Pull out each line of the data below that contains the string "Task", treating uppercase and lowercase as different.

+ + + +

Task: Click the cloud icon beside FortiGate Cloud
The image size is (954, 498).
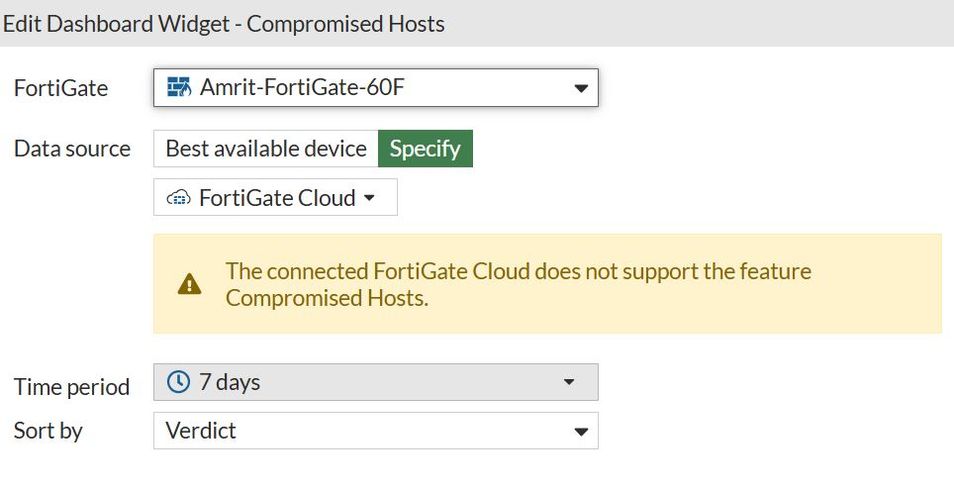Action: 178,198
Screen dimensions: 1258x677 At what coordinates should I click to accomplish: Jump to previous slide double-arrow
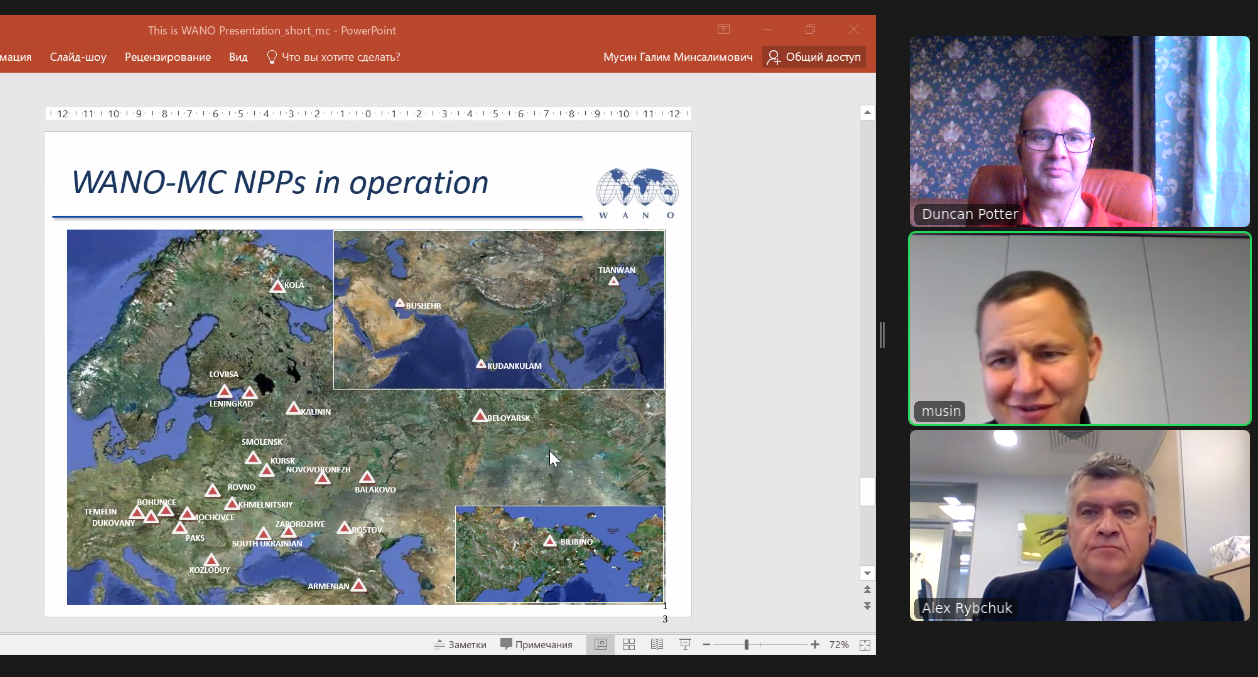867,591
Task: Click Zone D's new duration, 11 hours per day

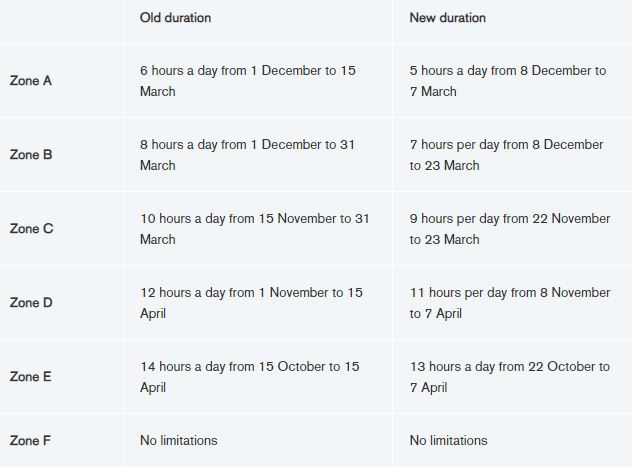Action: click(x=509, y=303)
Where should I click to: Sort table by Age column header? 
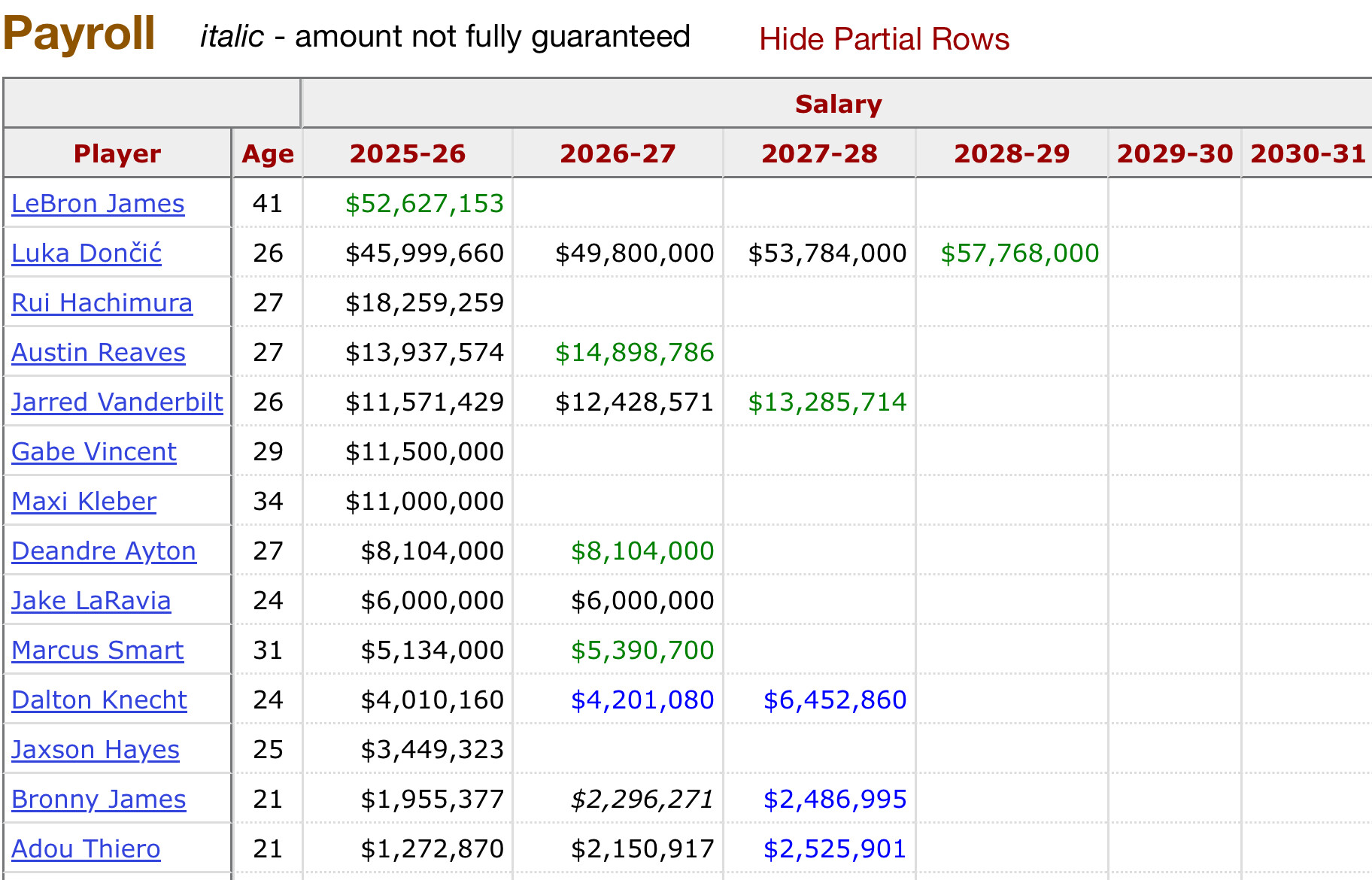coord(268,153)
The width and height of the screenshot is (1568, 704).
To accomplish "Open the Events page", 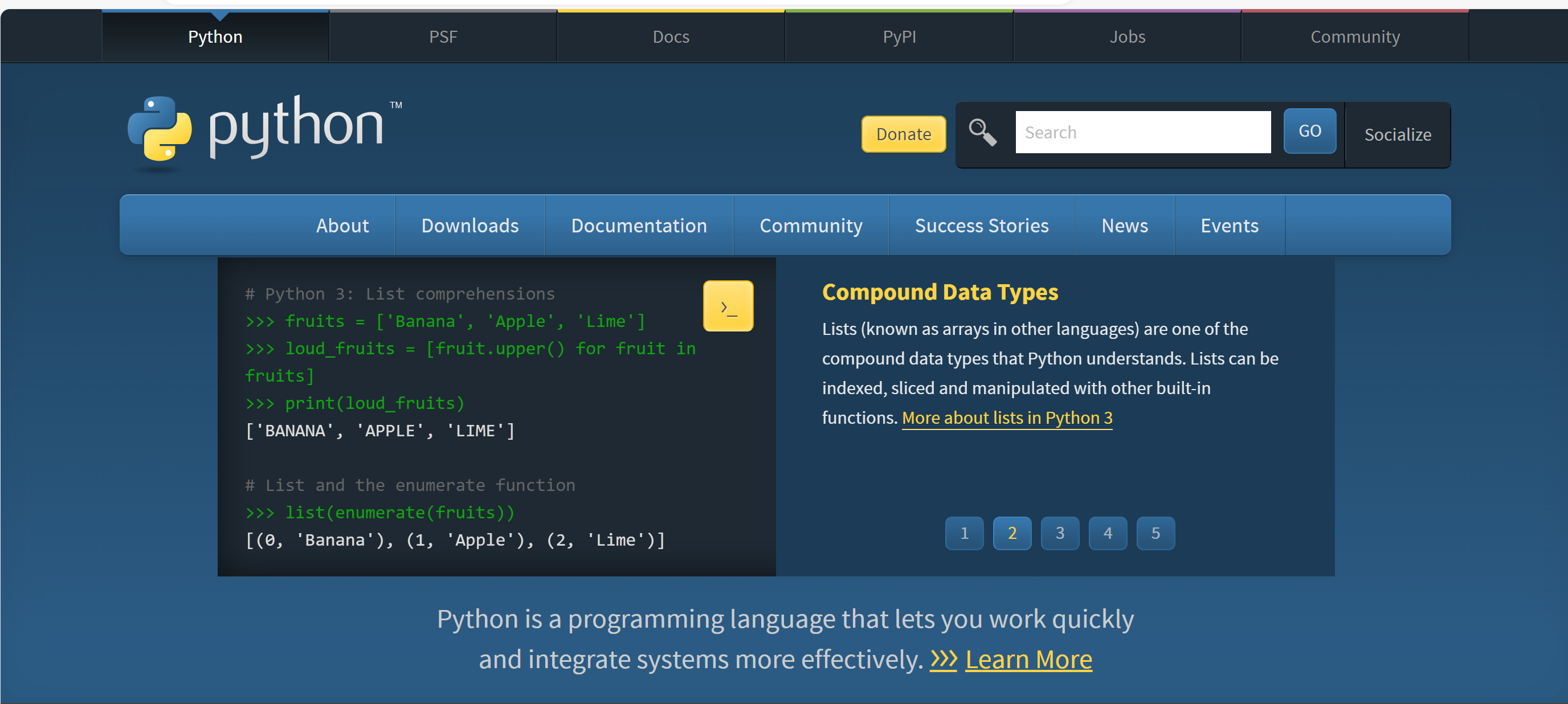I will point(1230,225).
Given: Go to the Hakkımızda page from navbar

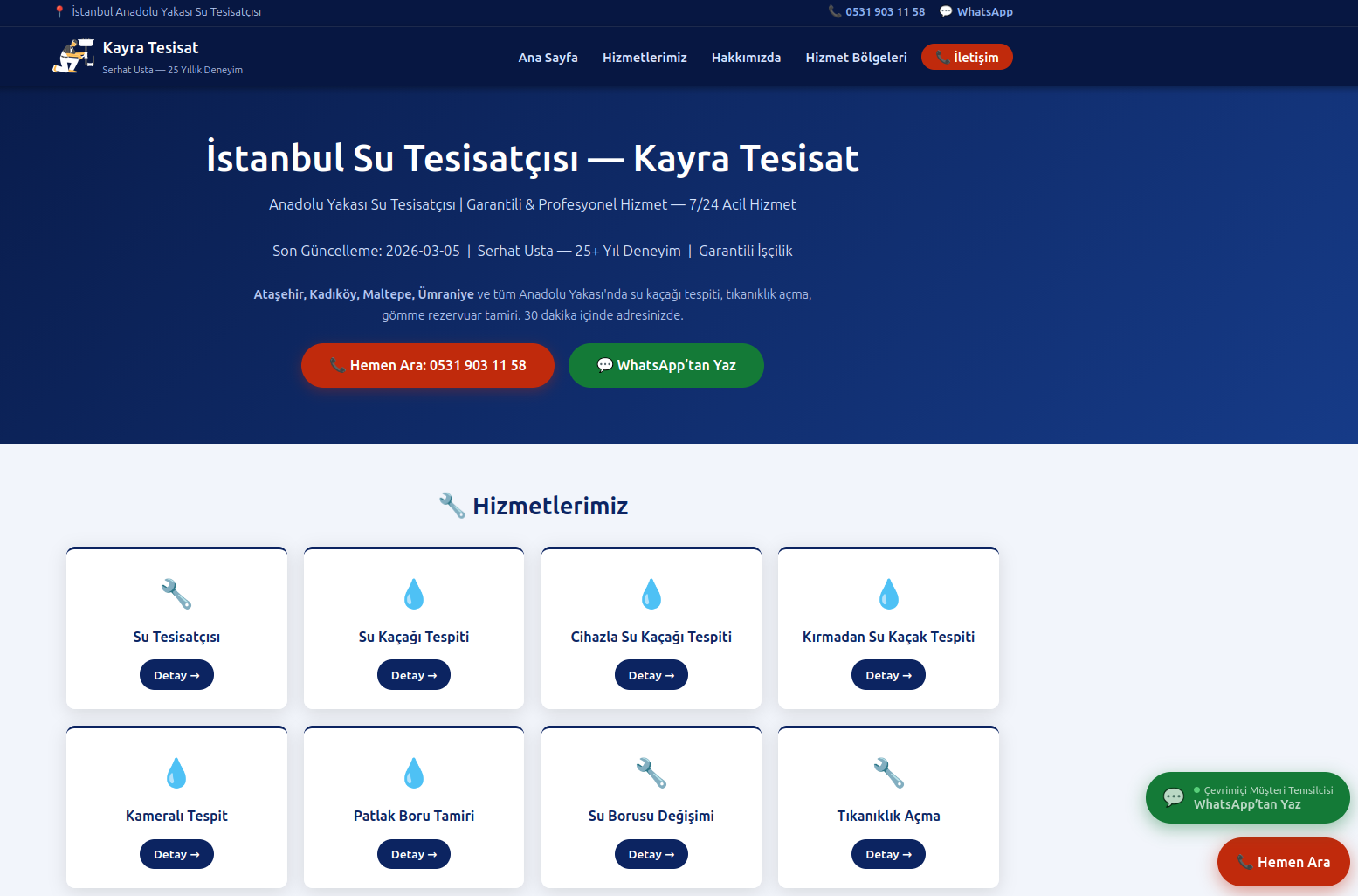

+ + + +

Response:
Task: Click the cloud icon beside FortiGate Cloud
Task: Click Zone D's new duration, 11 hours per day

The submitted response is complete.